- Born: 29 September 1893 Whitby
- Died: 2 March 1974 (aged 80)
- Occupation: General surgeon
- Known for: Anatomy Surgical recommendation of Anthony Eden

= John Basil Hume =

British surgeon and lecturer (1893–1974)

John Basil Hume (1893-1974) was a British surgeon and lecturer in anatomy, who trained and mainly worked at St Bartholomew's Hospital, London. As well being an examiner in anatomy for the Royal College of Surgeons and a Hunterian Professor, lecturing in particularly diaphragmatic hernia, he is most commonly remembered for performing Anthony Eden's bile duct operation in 1953.

==Early life==
John Basil Hume was born on 29 September 1893 in Whitby and went to Bootham school in York.

He qualified in medicine from St Bartholomew's Hospital in 1911, following which, in 1916, he passed the Conjoint Diploma.
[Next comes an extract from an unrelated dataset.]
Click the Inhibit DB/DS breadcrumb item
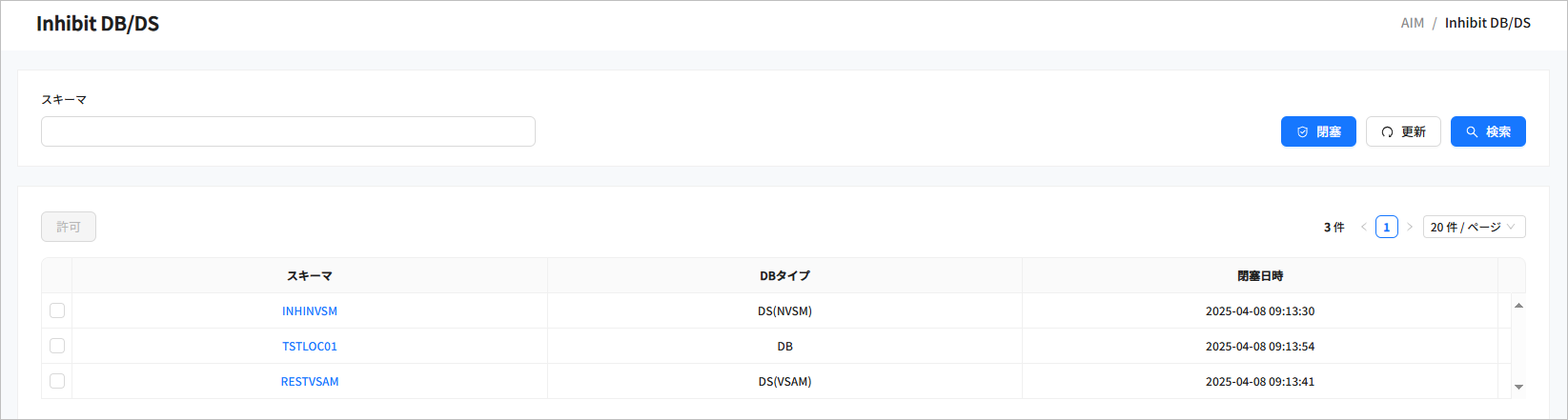 tap(1487, 23)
Following his first house post in 1916, Hume was posted to East Africa with the Royal Army Medical Corps (RAMC). He achieved rank of major and remained in East Africa until the end of the war.

==Surgical career==
In 1919 Hume returned to St Bartholomew's to demonstrate anatomy, which he continued until 1923. In 1920, he passed his MBBS with honours and a distinction in medicine from London and acquired the FRCS. He had numerous awards to his name, including the Brackenbury Scholarship, the Kirkes Gold Medal, and the Luther Holden Scholarship.
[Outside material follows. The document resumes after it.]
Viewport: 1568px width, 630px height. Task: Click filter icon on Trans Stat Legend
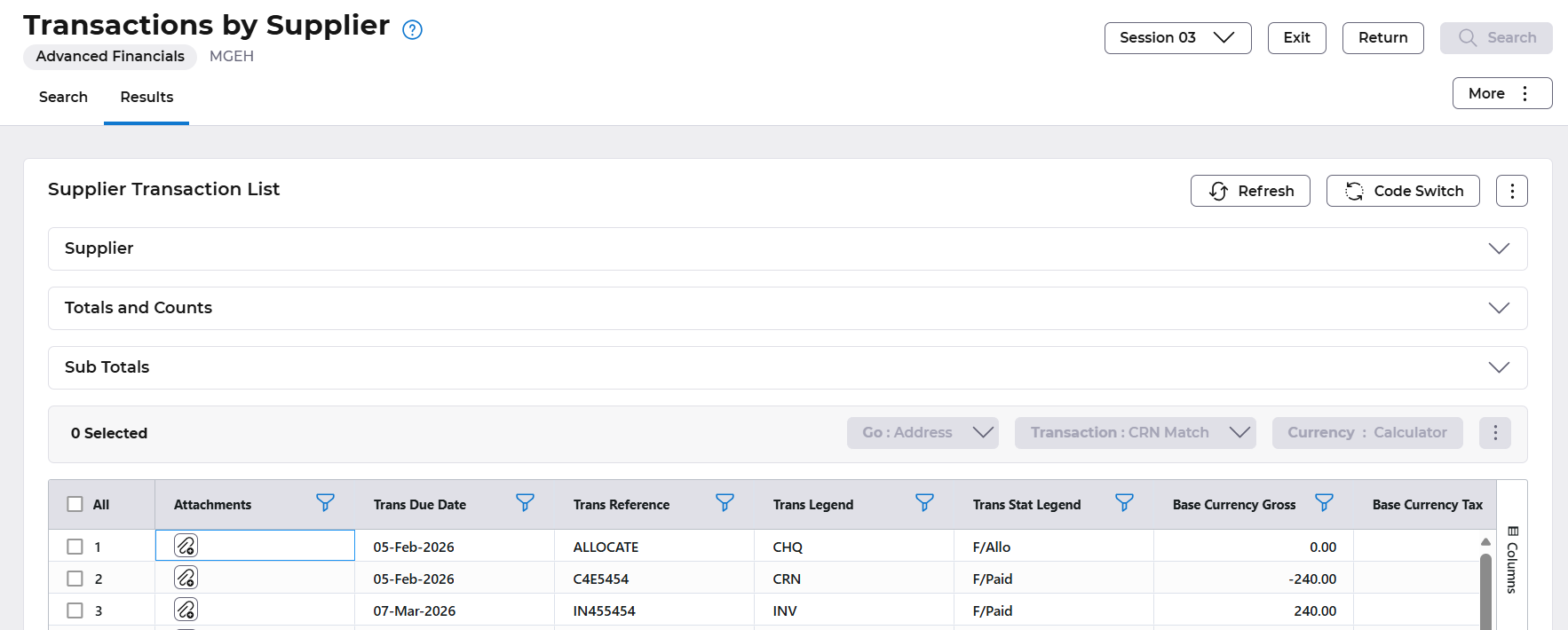click(1124, 503)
From 1923 to 1926, Hume was appointed chief assistant to Sir Holburt Waring, a period during which he spent some months also gaining experience in general surgery and urology with surgeons Hugh Cabot and Frederick Amasa Coller at Ann Arbor, Michigan.

After spending his first two consultant years at St Andrew's Hospital, Dollis Hill, he moved to Finchley Memorial Hospital in 1927 as an appointed surgeon. He completed two years as the museum's curator and an extra year as an anatomy lecturer at St Bartholomew's. He also became an examiner in anatomy for the Royal College of Surgeons and lectured on the anatomy of the diaphragm and diaphragmatic hernia as a Hunterian Professor. Waring retired in 1931, leaving Hume to take up an assistant surgeon post, followed by full surgeon in 1946. He remained in this post until retirement in 1958, after which he continued to lecture in anatomy until 1967. In addition, he held surgical posts at University of London, with duties on the Senate, chairman of the external council and deputy Vice-Chancellor.

Hume was one of the three surgeons recommended to perform the biliary tract surgery on foreign secretary Anthony Eden on 12 April 1953. Hume was 60 years old and trusted by Eden in light of a previous appendectomy Hume performed on him many years before. However, Churchill's constant reminders to Hume on how eminent the patient was, contributed to his [Hume's] agitation, requiring an hour to calm down and resume poise prior to carrying out the surgical procedure. What happened in the operation at the London Clinic has been debated and it is likely that his nervousness caused the knife to slip and cut the common bile duct. Later, Eden went to Boston to have corrective surgery performed by Richard Cattell.

==Personal and family==
Hume married Marjorie Poole in 1925 and lived in Hampstead with their four daughters.

He was a keen fly fisherman and enjoyed travel.
Following a long illness, he died on 2 March 1974 at the age of 80.